ISO/IEC 27701标准的发布,填补了目前隐私信息管理体系的空白,将隐私保护的原则、理念和方法,融入到信息安全保护体系中,并且对PII控制者和PII处理者进行了较为详细且落地性强的规定,给企业在隐私保护和信息安全方面给出了指导建议。

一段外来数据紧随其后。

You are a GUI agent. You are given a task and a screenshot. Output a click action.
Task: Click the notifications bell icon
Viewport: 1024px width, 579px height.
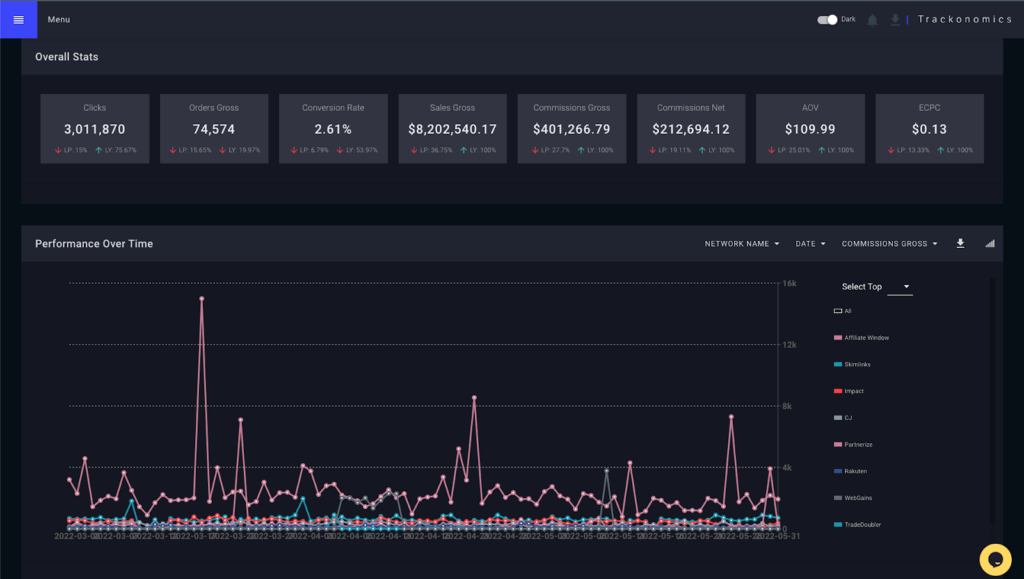click(872, 20)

企业做ISO 27701隐私信息管理体系认证的好处与作用:
可以使用一个体系来管理来自不同国家和地区的多项隐私法规和政策的合规性;
有助于组织向组织的最高管理层、合作伙伴、监管机构及其他相关方提供组织有关隐私法规工作的尽职管理证据;隐私信息管理体系认证能向客户和合作伙伴传递信任。ISO/IEC 27701隐私信息管理体系标准作为隐私保护和个人信息管理的ISO国际标准。不仅带来新增的特定隐私要求,以便有效整合现行ISO/IEC 27001信息安全管理体系,未来更是针对隐私保护之特定领域 (PIMS-Specific),以 ISO/IEC 27001延伸认证的方式实施,信息安全管理将与隐私信息管理进行密切整合。对于信息安全领域又添新标准,企业如何选择符合且利于组织发展的管理体系?企业有效的信息安全管控及个人隐私处理,是为客户及用户带来信任和提升品牌价值的方法和策略.

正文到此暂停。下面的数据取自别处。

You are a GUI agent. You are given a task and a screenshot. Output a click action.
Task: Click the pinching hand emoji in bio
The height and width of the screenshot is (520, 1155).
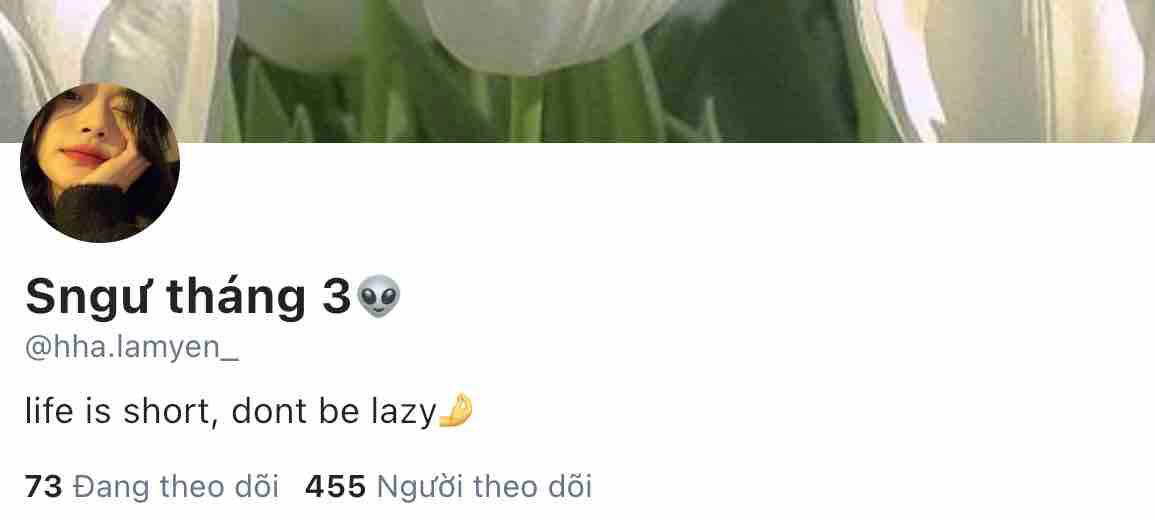point(455,411)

申请ISO 27701隐私信息管理体系认证所需提供的材料:
1)法律地位证明文件(如企业法人营业执照、事业单位法人代码证书、社团法人登记证等),组织机构代码证复印件加盖公章。存在时,应提交分支机构的营业执照和组织机构代码证复印件加盖公章;
2) 临时场所清单(如工程建设施工组织在建项目清单、体系认证覆盖的临时服务点);
3) 至少应提供以下文件信息:方针、目标、范围、组织为过程运行及沟通而保持的信息,必须提供:组织简介、组织结构(组织机构图)、人员情况和职能分工、过程路线图/工艺流程图/过程描述(应明确说明关键过程和特殊过程)及其有关的过程文件,如:风险控制情况、对IT的应用等;
4) 关于认证活动的限制条件(如出于安全和/或保密等原因,存在时);
5) 体系方针和目标;
6) 支持管理体系的规程和控制措施;
7) 风险评估报告(含风险评估方法的描述);
8) 残余风险报告;
申请ISO 27701隐私信息管理体系认证的流程:
1、按照ISO 27701管理体系标准要求建立体系框架;
2、体系建立后,需要运行一段时间,最少三个月,产生三个月的运行记录;
3、向认证机构递交审核申请;
4、认证机构评估费用和正式审核时间;
5、认证机构将进行预审,在正式审核前排除一些重大的确失,同时让客户熟悉审核的方法危险评估,审查方针,范围和采用的程序。检查体系中遗漏和繁琐需要修改的地方;
6、认证机构将进行第二阶段审核,主要进行实施审核,查看程序规定的执行情况。认证机构通常将现场审核并给出建议;
7、如果能顺利完成审核,在确定清楚认证范围后,发放ISO 27701管理体系认证证书。在满足持续审核情况下,三年有效。
通过ISO 27701隐私信息管理体系认证的组织,将会被注册登记,在中国国家认证认可监督管理委员会(CNCA)网站进行查询。